In My Place

2004-02-16

Feeling like total shit..

I feel like complete shit. I have been sick all day. It's the kind of sick where you don't physically hurt but you feel nauseous at the mere mention of food. I have thrown up so much today that there just isn't anything left within my body to throw up. If I even think about food for a moment my stomach starts to turn and I feel the need to vomit. I have not been able to do anything but lay in my bed and even that hurts my stomach. If I move the wrong way I feel like someone has taken my stomach and tied it into knots. Alex was trying to get me to take pepto bismal..but no way in hell will I let that nasty shit into my body. That stuff would probably make me feel worse..since the one time I did take it.. I can remember throwing up and feeling worse than I did in the first place..Yeah..no thanks.

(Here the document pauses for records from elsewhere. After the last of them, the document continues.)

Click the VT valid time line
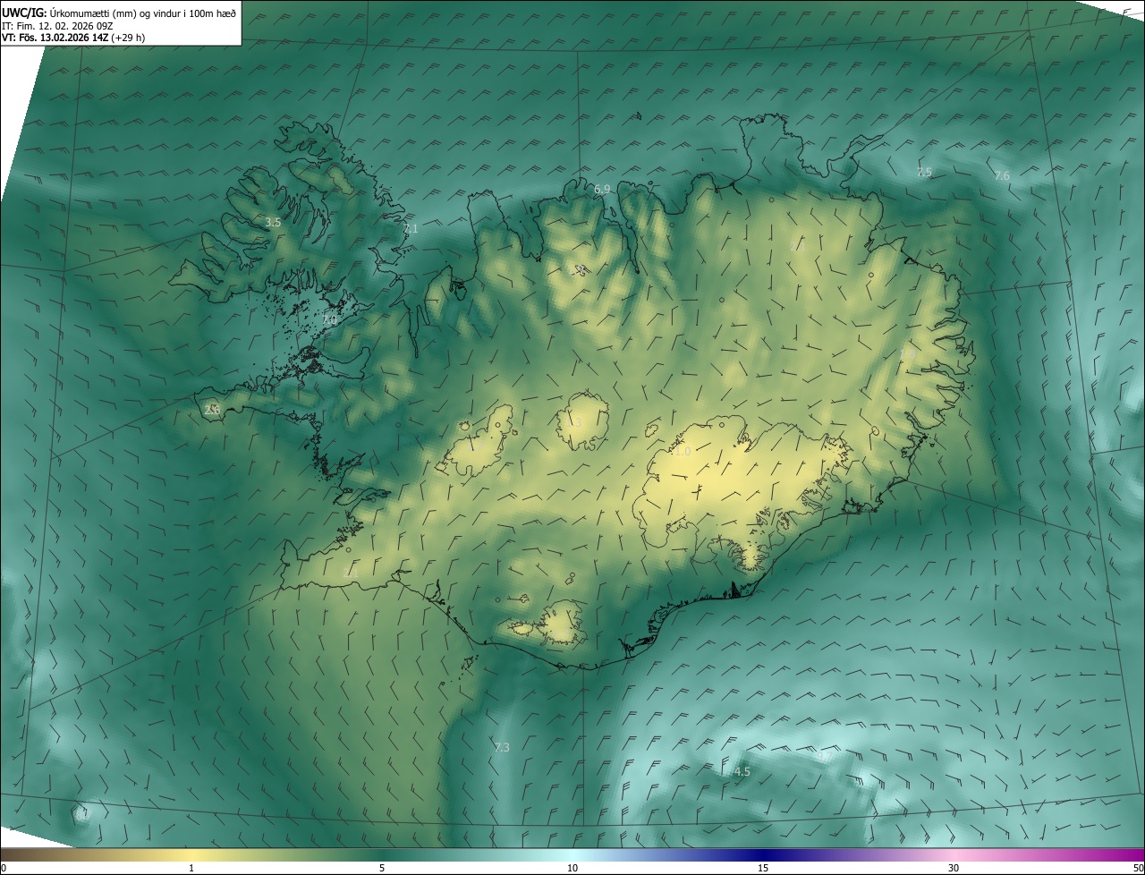Screen dimensions: 1145x875 [x=73, y=38]
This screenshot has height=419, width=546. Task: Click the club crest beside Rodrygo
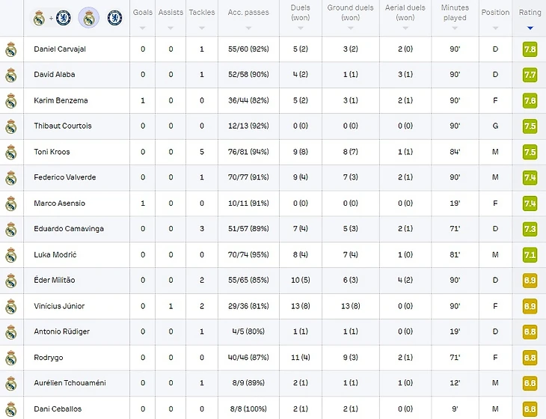click(10, 358)
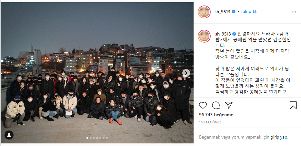Image resolution: width=301 pixels, height=146 pixels.
Task: Share post with the paper plane icon
Action: (x=229, y=105)
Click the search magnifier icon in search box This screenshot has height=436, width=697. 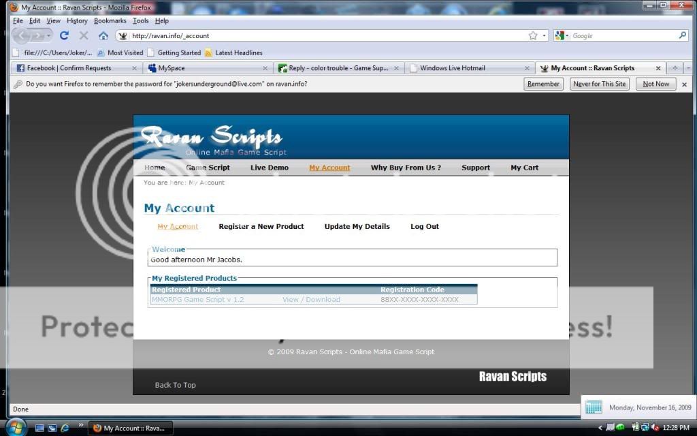[x=683, y=35]
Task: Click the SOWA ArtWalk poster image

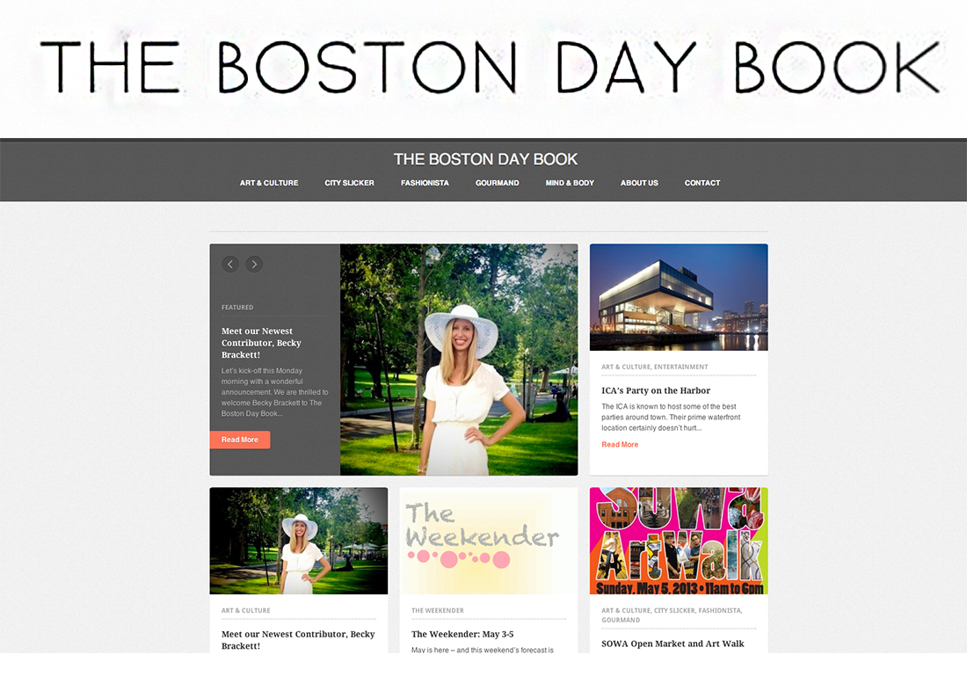Action: coord(679,541)
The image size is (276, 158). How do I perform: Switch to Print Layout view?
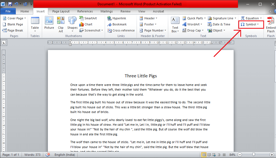coord(204,155)
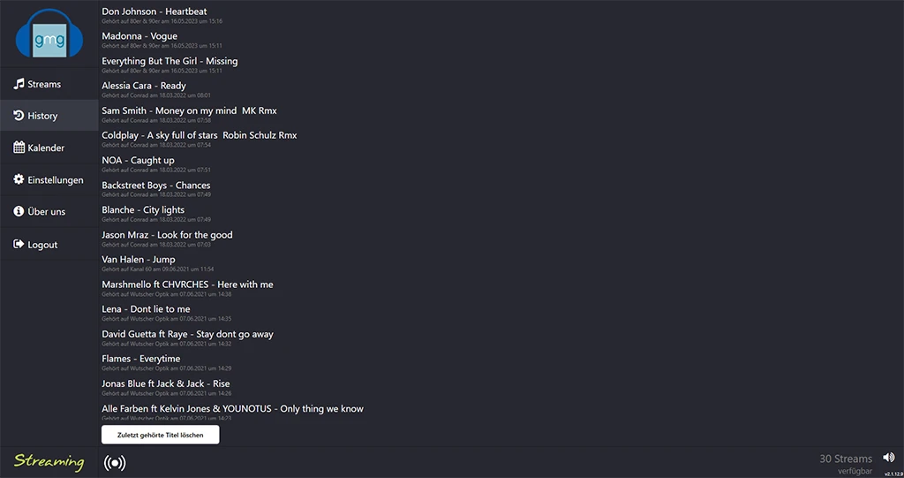Viewport: 904px width, 478px height.
Task: Click the 30 Streams verfügbar label
Action: (846, 464)
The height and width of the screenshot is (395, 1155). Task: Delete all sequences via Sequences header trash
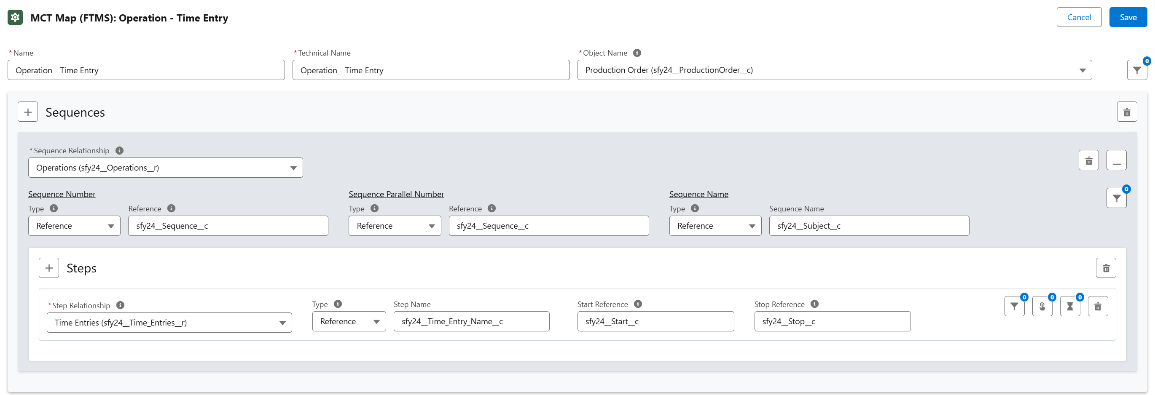(x=1126, y=112)
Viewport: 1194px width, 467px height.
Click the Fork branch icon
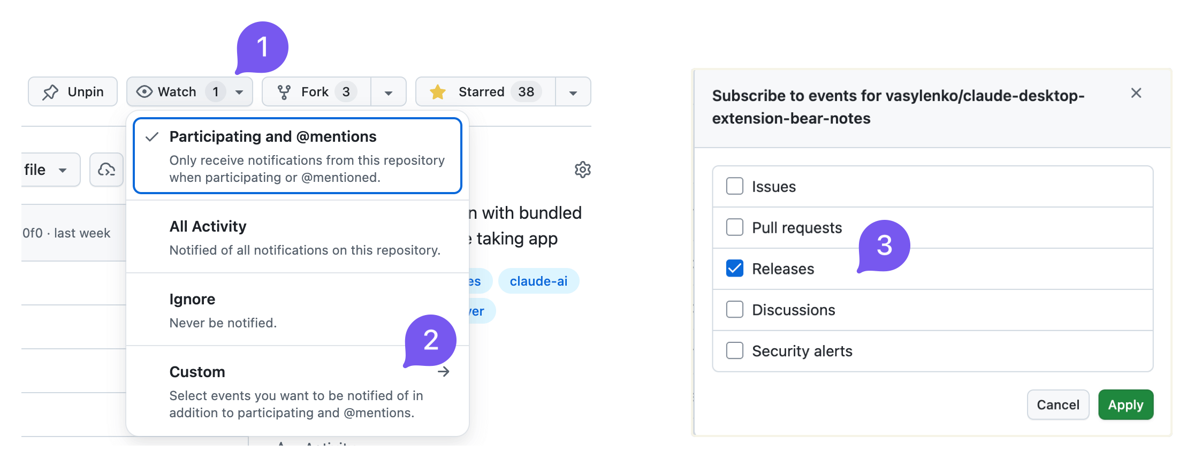click(x=284, y=92)
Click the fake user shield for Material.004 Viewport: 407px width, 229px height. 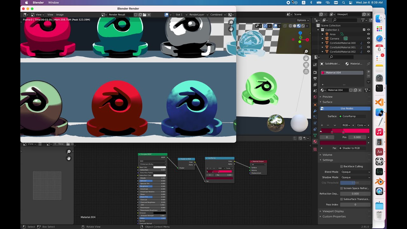[351, 90]
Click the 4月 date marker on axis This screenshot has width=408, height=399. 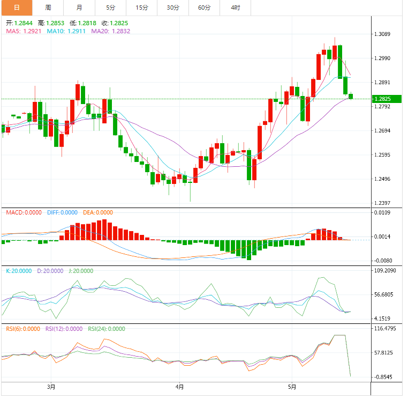coord(179,387)
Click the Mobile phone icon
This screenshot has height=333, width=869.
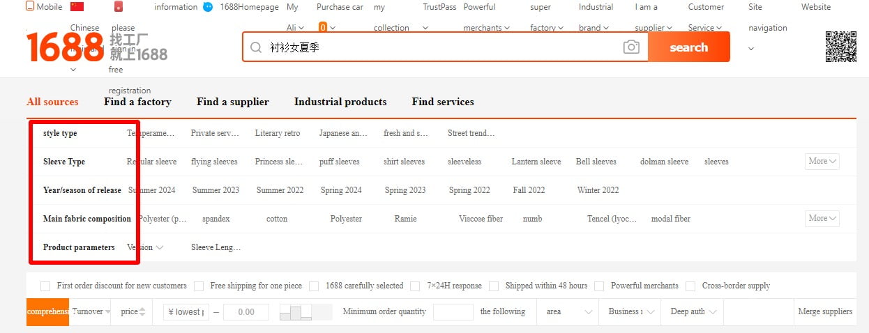[30, 7]

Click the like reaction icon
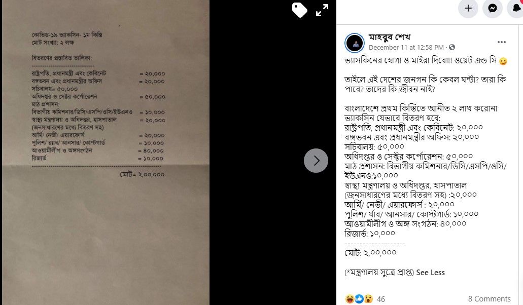click(x=359, y=299)
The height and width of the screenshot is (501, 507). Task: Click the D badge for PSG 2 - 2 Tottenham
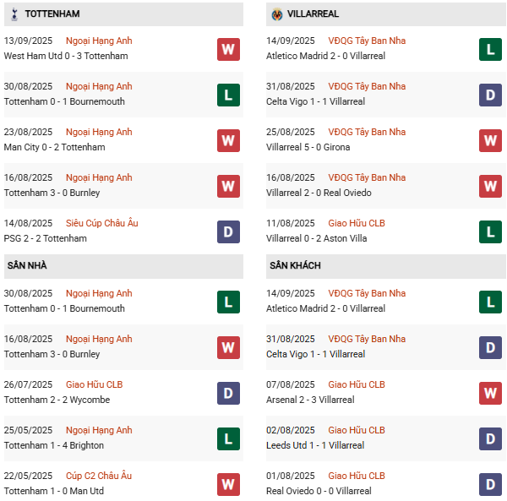tap(228, 231)
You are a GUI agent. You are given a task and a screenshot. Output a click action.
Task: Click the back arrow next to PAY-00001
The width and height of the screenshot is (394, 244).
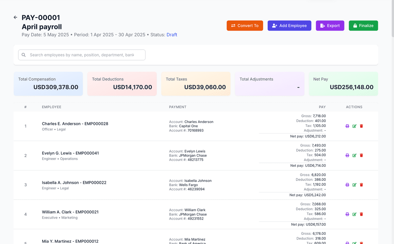(15, 17)
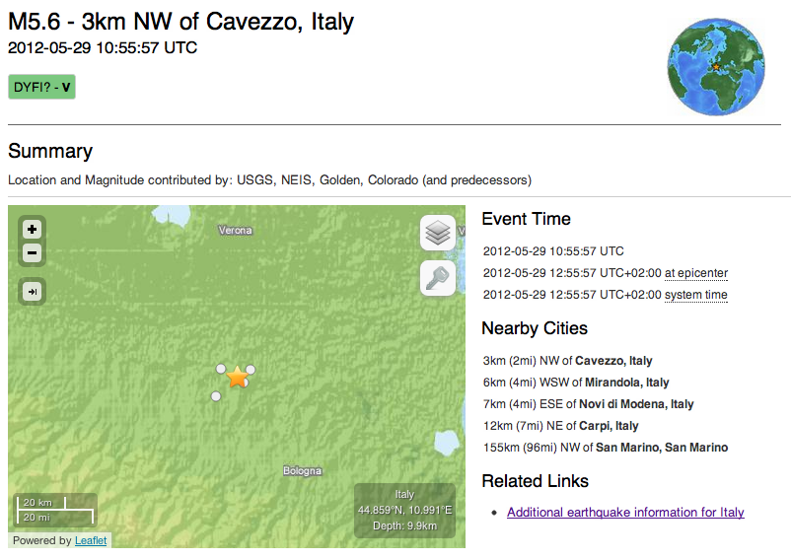Show the map legend key
791x559 pixels.
click(x=438, y=278)
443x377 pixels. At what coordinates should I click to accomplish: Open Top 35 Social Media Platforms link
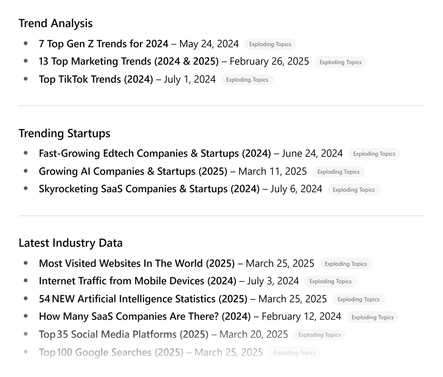pos(124,334)
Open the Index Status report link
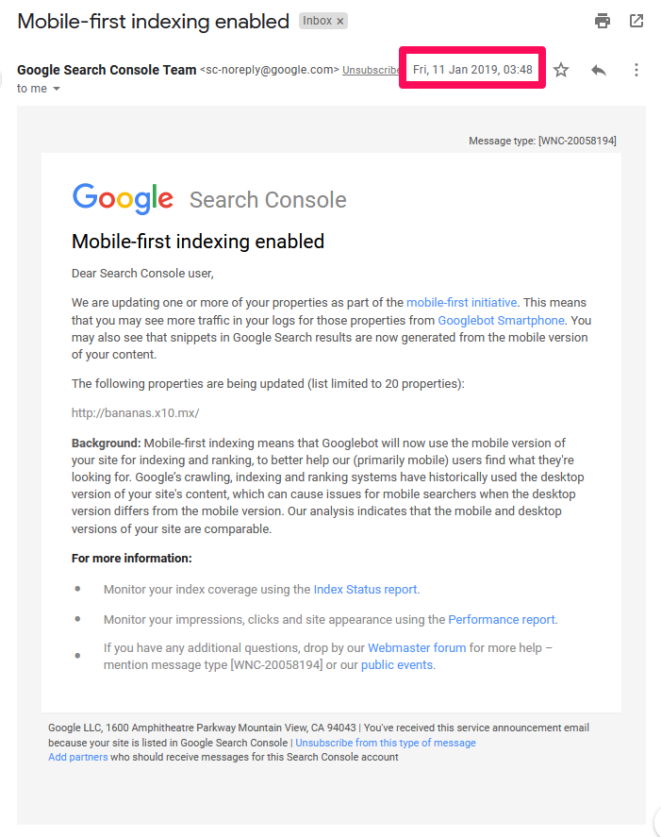Screen dimensions: 661x837 364,589
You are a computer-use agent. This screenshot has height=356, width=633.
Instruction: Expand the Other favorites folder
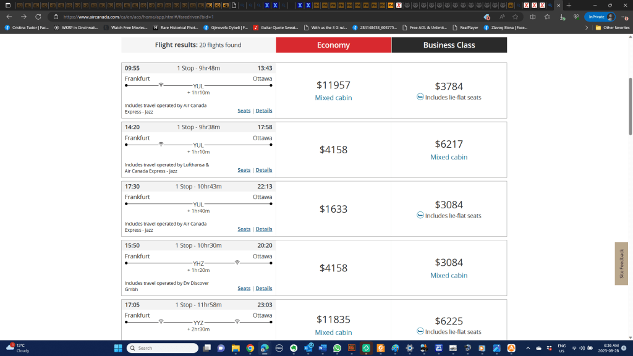(613, 28)
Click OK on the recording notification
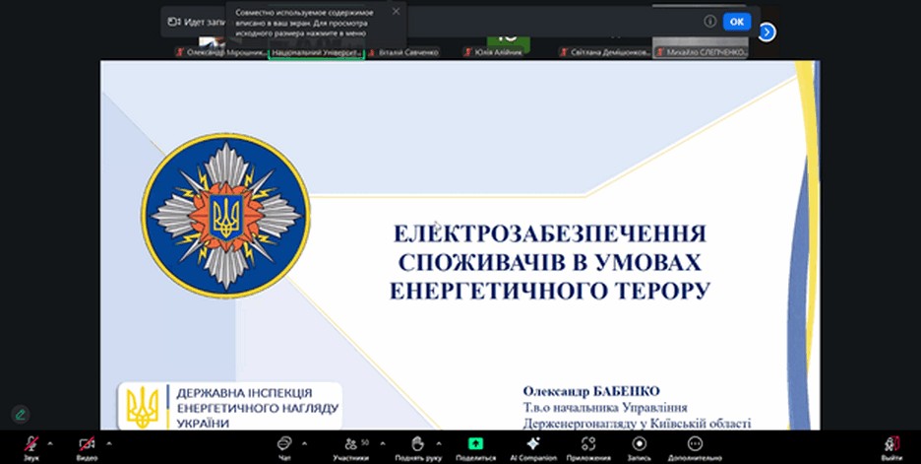921x464 pixels. 736,21
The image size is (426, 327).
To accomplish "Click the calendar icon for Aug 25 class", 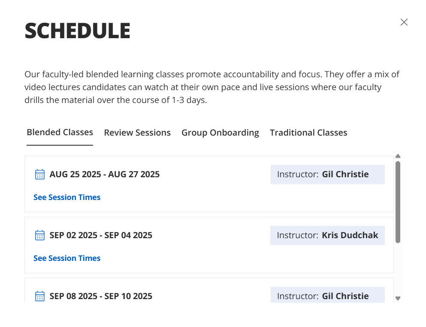I will click(40, 174).
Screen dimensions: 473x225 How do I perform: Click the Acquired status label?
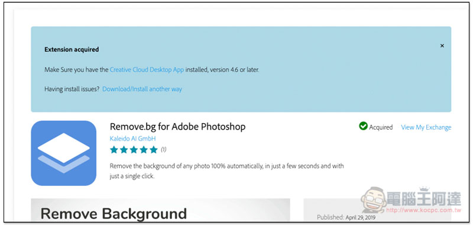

The sad part is..Alex knowing I feel like complete shit..went to hang out with his friends. Now I don't know about anyone else..but when I am sick.. I am an emotional mess. Well as soon as he said he was going out for a while, the tears started flowing. I was just pissed that he would leave me knowing how shitty I feel. Doesn't he think that's the least bit wrong? Well I guess not since he left. So now I can't even lay down or anything because I have to watch Z. Why would he do this? I would never leave him to go hang out with my friends if he was sick. Hell I don't go hang out with my friends anymore anyway. They are either too busy with their own lives..or they aren't worth hanging out with (yeah I know that doesn't sound nice..but it's the truth).

So I sit here at my desk trying to talk myself into feeling better. It just isn't working. I don't think it's fair that when I am sick it doesn't seem to matter to anyone. Well I need to at least try and do something with myself today..I hate feeling useless.

Hope everyone had a wonderful Monday..anything has to be better than feeling like I have felt today!